**TASK MATERIAL:**
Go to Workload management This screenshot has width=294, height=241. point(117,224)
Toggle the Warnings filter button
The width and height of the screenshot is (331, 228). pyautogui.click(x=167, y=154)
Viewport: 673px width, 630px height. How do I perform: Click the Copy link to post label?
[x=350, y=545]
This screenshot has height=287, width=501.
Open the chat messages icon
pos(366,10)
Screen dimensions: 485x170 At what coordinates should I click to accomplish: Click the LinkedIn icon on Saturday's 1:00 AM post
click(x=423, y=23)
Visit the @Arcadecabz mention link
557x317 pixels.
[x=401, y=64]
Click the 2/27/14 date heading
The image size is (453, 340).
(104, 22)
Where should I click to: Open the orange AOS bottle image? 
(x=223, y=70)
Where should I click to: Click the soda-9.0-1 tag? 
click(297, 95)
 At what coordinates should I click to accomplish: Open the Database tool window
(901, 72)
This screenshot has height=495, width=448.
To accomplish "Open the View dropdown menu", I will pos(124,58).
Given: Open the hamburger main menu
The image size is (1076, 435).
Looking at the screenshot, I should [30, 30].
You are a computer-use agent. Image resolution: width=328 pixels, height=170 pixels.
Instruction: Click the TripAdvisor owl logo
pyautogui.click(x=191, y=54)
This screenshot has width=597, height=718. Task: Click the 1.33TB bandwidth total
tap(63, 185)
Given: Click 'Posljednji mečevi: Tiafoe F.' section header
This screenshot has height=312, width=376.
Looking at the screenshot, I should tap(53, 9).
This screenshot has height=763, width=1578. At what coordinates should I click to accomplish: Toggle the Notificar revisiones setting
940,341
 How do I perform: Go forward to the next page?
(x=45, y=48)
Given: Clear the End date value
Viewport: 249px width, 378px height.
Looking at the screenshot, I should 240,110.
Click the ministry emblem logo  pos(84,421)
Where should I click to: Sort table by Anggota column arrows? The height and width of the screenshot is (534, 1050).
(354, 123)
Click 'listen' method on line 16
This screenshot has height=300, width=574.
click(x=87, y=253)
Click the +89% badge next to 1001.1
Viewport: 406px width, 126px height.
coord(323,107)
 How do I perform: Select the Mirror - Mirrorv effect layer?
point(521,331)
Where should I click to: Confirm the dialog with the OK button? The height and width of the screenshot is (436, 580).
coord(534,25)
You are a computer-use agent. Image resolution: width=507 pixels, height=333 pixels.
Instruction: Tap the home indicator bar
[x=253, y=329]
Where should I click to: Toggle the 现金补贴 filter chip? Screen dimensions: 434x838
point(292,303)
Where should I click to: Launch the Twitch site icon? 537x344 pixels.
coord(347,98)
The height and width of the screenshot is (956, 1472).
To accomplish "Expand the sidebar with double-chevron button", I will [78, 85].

**INSTRUCTION:** Rewrite the material as a numbered list, from its first line through the line that contains "Looking at the screenshot, I should 240,110.", leaving out any blank lines.

**EXERCISE ANSWER:**
1. Go to Workload management This screenshot has width=294, height=241. point(117,224)
2. Toggle the Warnings filter button
3. The width and height of the screenshot is (331, 228). pyautogui.click(x=167, y=154)
4. Viewport: 673px width, 630px height. How do I perform: Click the Copy link to post label?
5. [x=350, y=545]
6. This screenshot has height=287, width=501.
7. Open the chat messages icon
8. pos(366,10)
9. Screen dimensions: 485x170 At what coordinates should I click to accomplish: Click the LinkedIn icon on Saturday's 1:00 AM post
10. click(x=423, y=23)
11. Visit the @Arcadecabz mention link
12. 557x317 pixels.
13. [x=401, y=64]
14. Click the 2/27/14 date heading
15. The image size is (453, 340).
16. (104, 22)
17. Where should I click to: Open the orange AOS bottle image? 
18. (x=223, y=70)
19. Where should I click to: Click the soda-9.0-1 tag? 
20. click(297, 95)
21.  At what coordinates should I click to accomplish: Open the Database tool window
22. (901, 72)
23. This screenshot has height=495, width=448.
24. To accomplish "Open the View dropdown menu", I will pos(124,58).
25. Given: Open the hamburger main menu
26. The image size is (1076, 435).
27. Looking at the screenshot, I should [30, 30].
28. You are a computer-use agent. Image resolution: width=328 pixels, height=170 pixels.
29. Instruction: Click the TripAdvisor owl logo
30. pyautogui.click(x=191, y=54)
31. This screenshot has width=597, height=718. Task: Click the 1.33TB bandwidth total
32. tap(63, 185)
33. Given: Click 'Posljednji mečevi: Tiafoe F.' section header
34. This screenshot has height=312, width=376.
35. Looking at the screenshot, I should tap(53, 9).
36. This screenshot has height=763, width=1578. At what coordinates should I click to accomplish: Toggle the Notificar revisiones setting
37. 940,341
38.  How do I perform: Go forward to the next page?
39. (x=45, y=48)
40. Given: Clear the End date value
41. Viewport: 249px width, 378px height.
42. Looking at the screenshot, I should 240,110.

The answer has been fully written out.